Hi Mike,
I am relatively new to Couchdb so this might be horseshit but.. Since you know the doc._id you could also do the doc processing on the client side. This way you would not need any view and can instantly see your code in action.

Tim

On 5/24/12 3:55 PM, Mike Kimber wrote:
Robert,

Couchdb Lists work on top of views (and look great by the way), however that 
brings me back to my initial post (causes an error on this mailing list for 
some reason but you can find a copy here 
http://mail-archives.apache.org/mod_mbox/couchdb-user/201205.mbox/%[email protected]%3E)
 :-). Namely generating a view (well a design document with views in it) on our 
data set takes between 6 (simple view) and 16 hours, takes up a lot of disk 
space for what seems a small amount of data and burns a CPU at 100% for the 
full time it runs i.e. no IO contention and can't use multiple cores/cpus. So 
again am I doing something fundamentally wrong or is this just the way Couch 
works and most people don't have a data set like ours so it does not take that 
long to create views or does Big Couch solve the issue (although it would seem 
10 big couch nodes would still take an hour)

Looks like you work at Cloudant, so hopefully you might be able to provide some 
answers based on real world experience?

Mike



-----Original Message-----
From: Robert Newson [mailto:[email protected]]
Sent: 24 May 2012 12:08
To: [email protected]
Subject: Re: Am I doing something fundamentally wrong?

Or use a list function;

http://wiki.apache.org/couchdb/Formatting_with_Show_and_List

You can use one with _all_docs and you can POST an array of ids too.

http://wiki.apache.org/couchdb/HTTP_view_API

Since 0.9 you can also issue POST requests to views where you can send the 
following JSON structure in the body:
{"keys": ["key1", "key2", ...]}

B.

On 24 May 2012 11:58, Mike Kimber<[email protected]>  wrote:
Looking at Show documentation and running a quick test I don't think this helps 
as Show has to be referenced by a doc._id or view key. If these aren't provided 
it returns null. This makes sense as its for generation of a html, XML page/doc 
etc.

So I'd have to  get a list of all doc ID's I want and then call the show 
function for each and to get a filtered list I need a view.

Mike

-----Original Message-----
From: Mike Kimber [mailto:[email protected]]
Sent: 24 May 2012 10:47
To: [email protected]
Subject: RE: Am I doing something fundamentally wrong?

Aurélien,

Thanks for the response and apologies I didn't get a notification (e-mail) of my original 
post (or the 2nd one) or your response. When I look at my original post in Google Reader 
is has "An error occurred while fetching this message, sorry !", so there must 
be something in the e-mail that the mailing list system does not like.

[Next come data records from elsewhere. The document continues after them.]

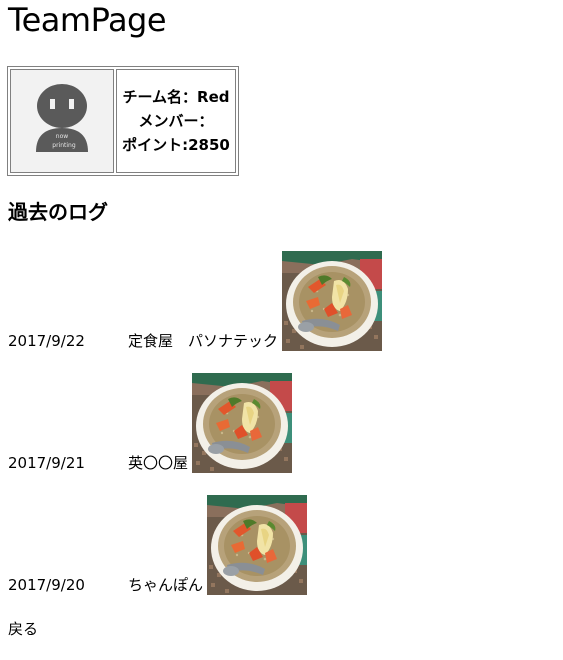  I want to click on team-details: チーム名：Red メンバー： ポイント:2850, so click(176, 121).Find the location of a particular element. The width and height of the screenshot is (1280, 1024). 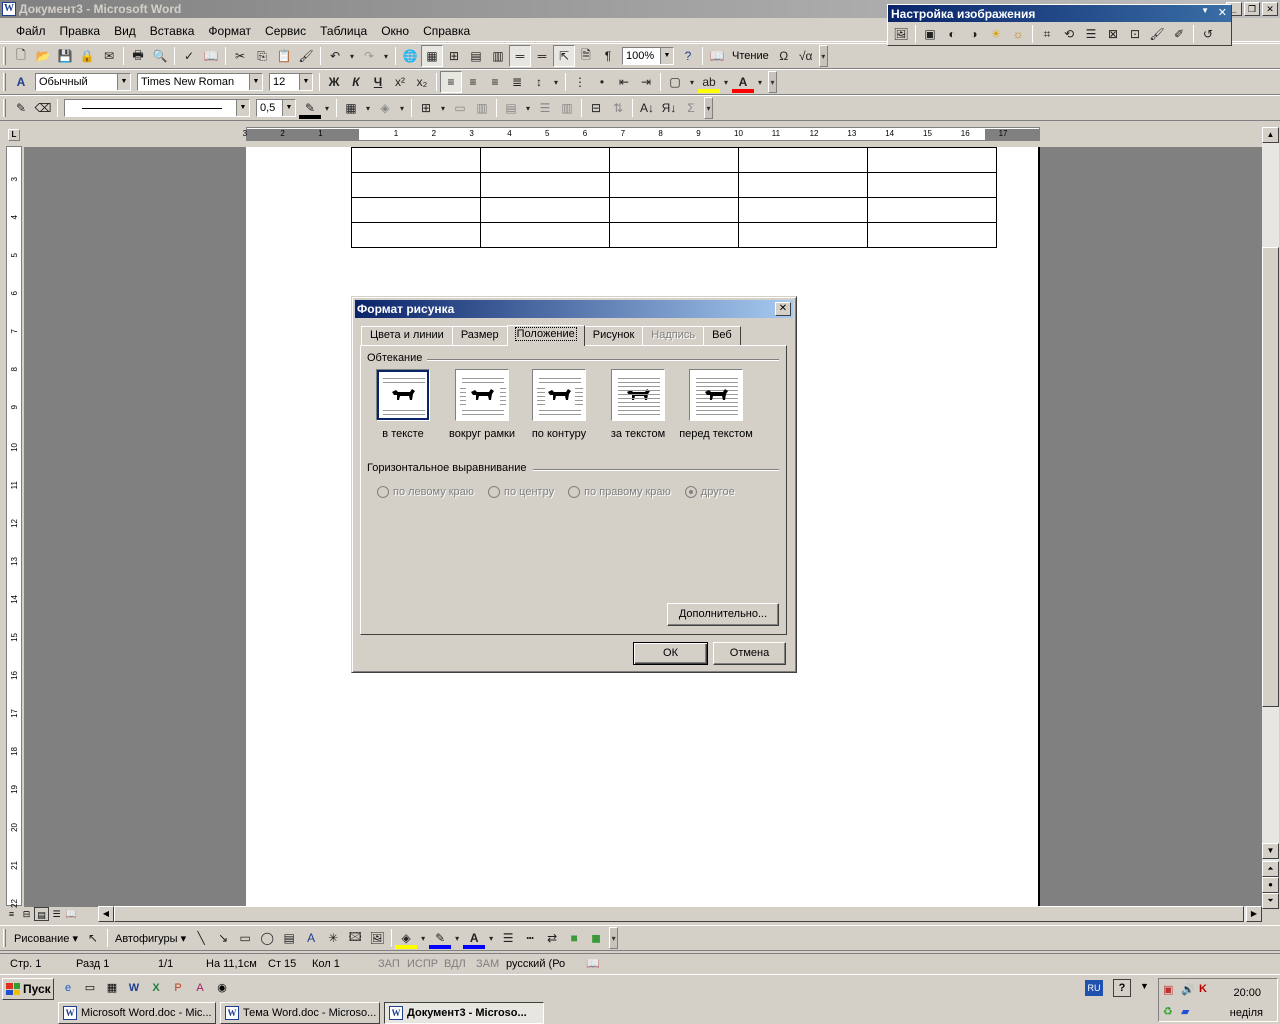

select-objects-icon: ↖ is located at coordinates (93, 938).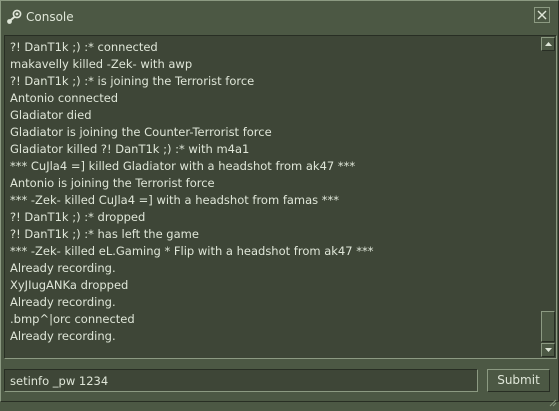 Image resolution: width=559 pixels, height=411 pixels. What do you see at coordinates (70, 285) in the screenshot?
I see `log-line: XyJIugANKa dropped` at bounding box center [70, 285].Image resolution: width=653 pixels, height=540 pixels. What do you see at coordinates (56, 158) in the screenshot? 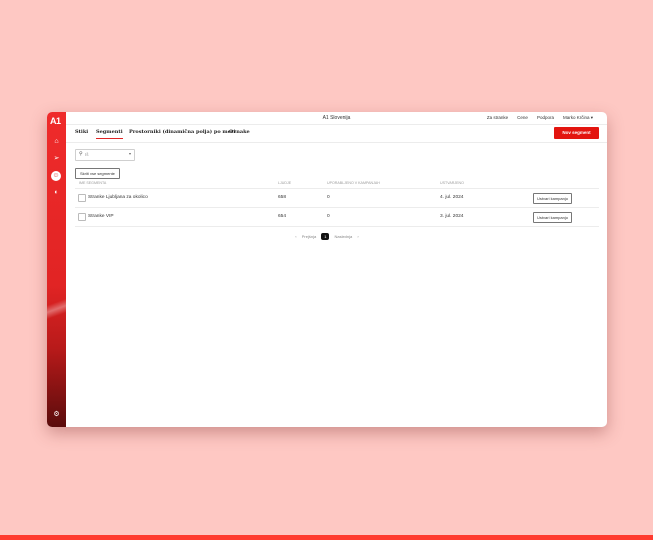
I see `send-icon: ➢` at bounding box center [56, 158].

In response to your original response " I'm a bit puzzled by the fact that your map 
functions use the document ID". I do this because I load the data into Luciddb and 
this allows me to join between tables. This is not my end game this is just a compromise 
due to the time it takes to generate a view and my need to play/discover with the data.

I will look at show to see if It helps, however it does not really answer my 
original questions and it does not remove the more general issue that view 
build takes a very long time, it only uses a single CPU and uses a bucket load 
of space even with compression on (no idea why when it has a lot less data than 
the original)

Thanks

Mike

-----Original Message-----
From: Aurélien Bénel [mailto:[email protected]]
Sent: 24 May 2012 07:40
To: [email protected]
Subject: Re: Am I doing something fundamentally wrong?

Hi Mike,

Didn't seem to get there first time so having another go

As I wrote in my earlier post, the use of 'map' functions in both of your 
examples is overkill.
Use 'show' functions instead.They won't require an index to be built.